The new company has employed a public relations professional to try to increase the amount of work they win from householders, especially as Bellagio has an attractive showroom for them to visit – although Mike Boydon says they have learnt a valuable lesson from the website not to be too up-market or people are put off because they think the prices will be high.

Both Bellagio and Marble Ideas have worked on some impressive projects and boast customers such as Pizza Express in Marble Ideas’ case and Wagamama in Bellagio’s.

Bellagio has also been working with housebuilder Redrow for nine years and Steve Morgan, who used to own Redrow, was impressed enough to continue to use Bellagio for his own projects after selling the company.

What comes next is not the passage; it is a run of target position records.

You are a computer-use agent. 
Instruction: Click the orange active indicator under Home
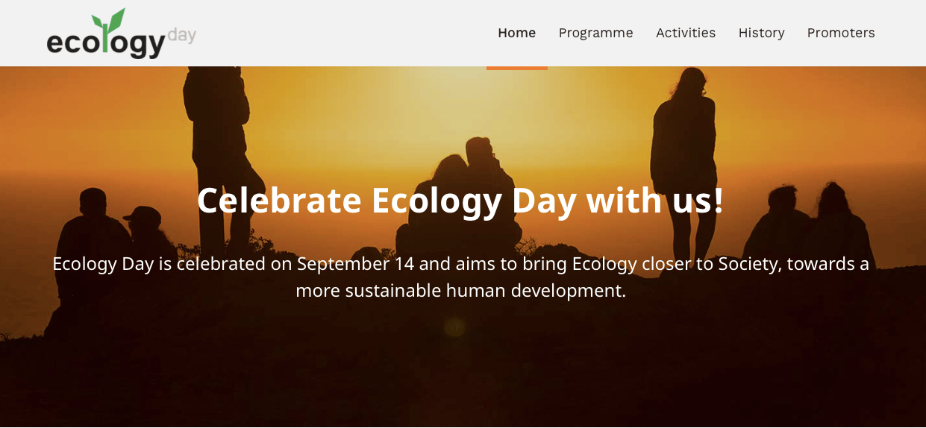pos(516,68)
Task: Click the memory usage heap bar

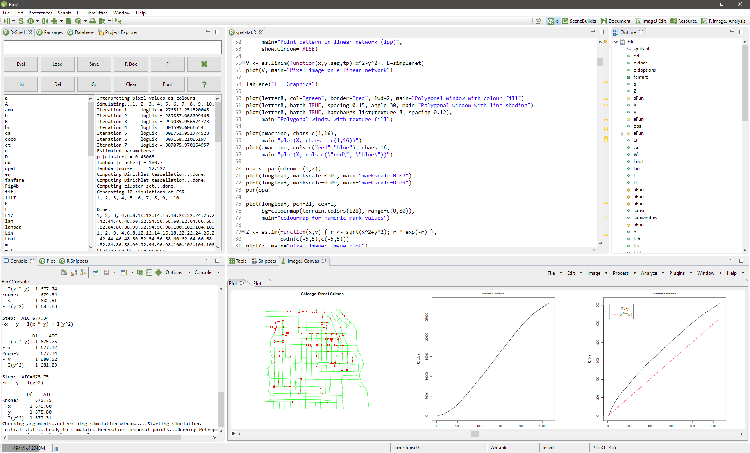Action: point(27,448)
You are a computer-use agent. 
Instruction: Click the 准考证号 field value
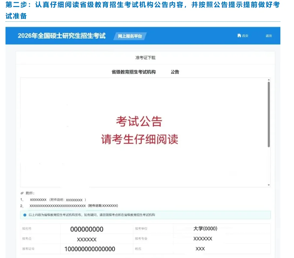89,249
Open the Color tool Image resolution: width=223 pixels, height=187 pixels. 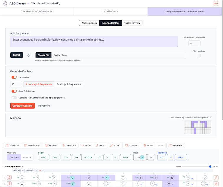(114, 145)
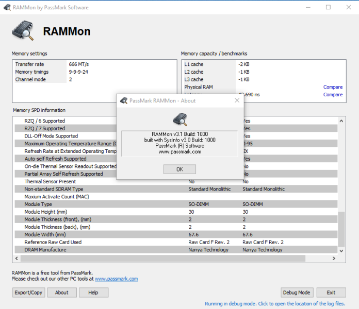This screenshot has height=309, width=359.
Task: Select the DRAM Manufacture row
Action: 176,250
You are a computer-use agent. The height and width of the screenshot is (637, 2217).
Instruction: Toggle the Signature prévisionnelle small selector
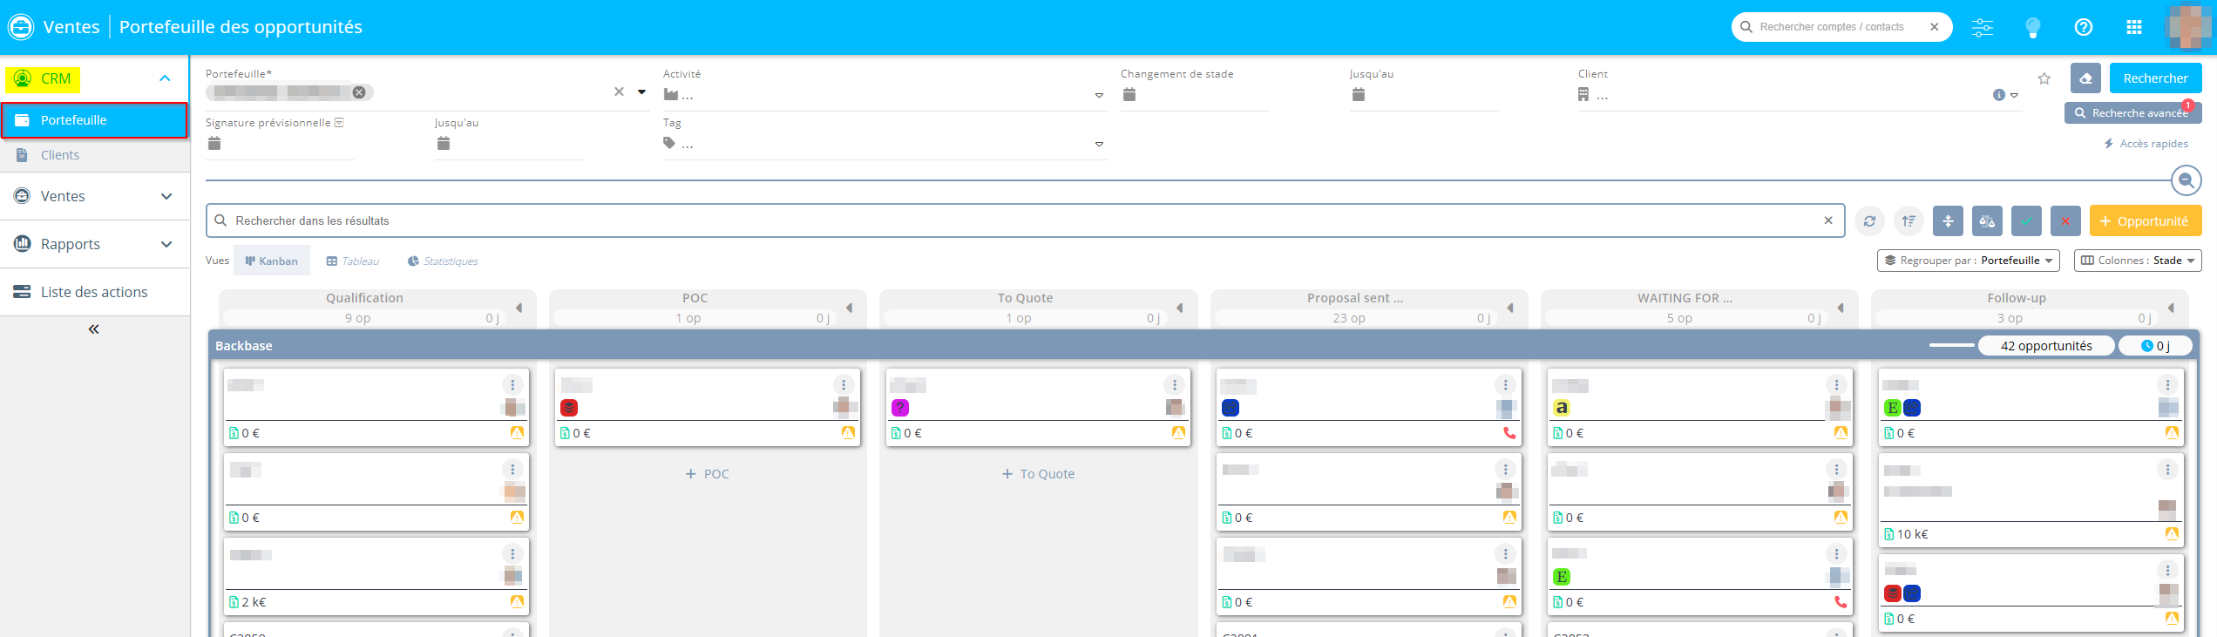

During 2020 Bellagio continued to supply some Redrow projects and has reason to be grateful for the government-backed Coronavirus Business Interruption Loan Scheme that meant it was able to do so. It was squeezed because although Redrow only wanted 20% of the kitchen worktops it had previously needed, Bellagio needed 80% of its workforce to supply them. And it did not want to stop supplying them for fear of losing the contract. That continued for six months or so during which the loan kept the company afloat before demand returned to its former level.

Marble Ideas closed down for three months with the first lockdown in 2020 with staff furloughed (using the Coronavirus Job Retention Scheme). When they returned to work, Steve says the main difficulty was finding people working at home to make decisions. Teams were no longer in the same office and able to talk to each other, so getting decisions was frustratingly difficult. “Even now it’s crazy trying to get hold of people,” he says.

But nobody ever said running a business would be easy and whatever difficulties they might face in the years ahead, Steve and Rob are convinced they are better able to face them together.

 

Pictured in Bellagio’s showroom in Leamington Spa are (left to right) Mike Boydon, Steve Buck, Ben Prole and Rob Wilkinson.

Bellagio’s showroom in Leamington Spa

Pictured in Bellagio’s showroom in Leamington Spa are (left to right) Mike Boydon, Steve Buck, Ben Prole and Rob Wilkinson.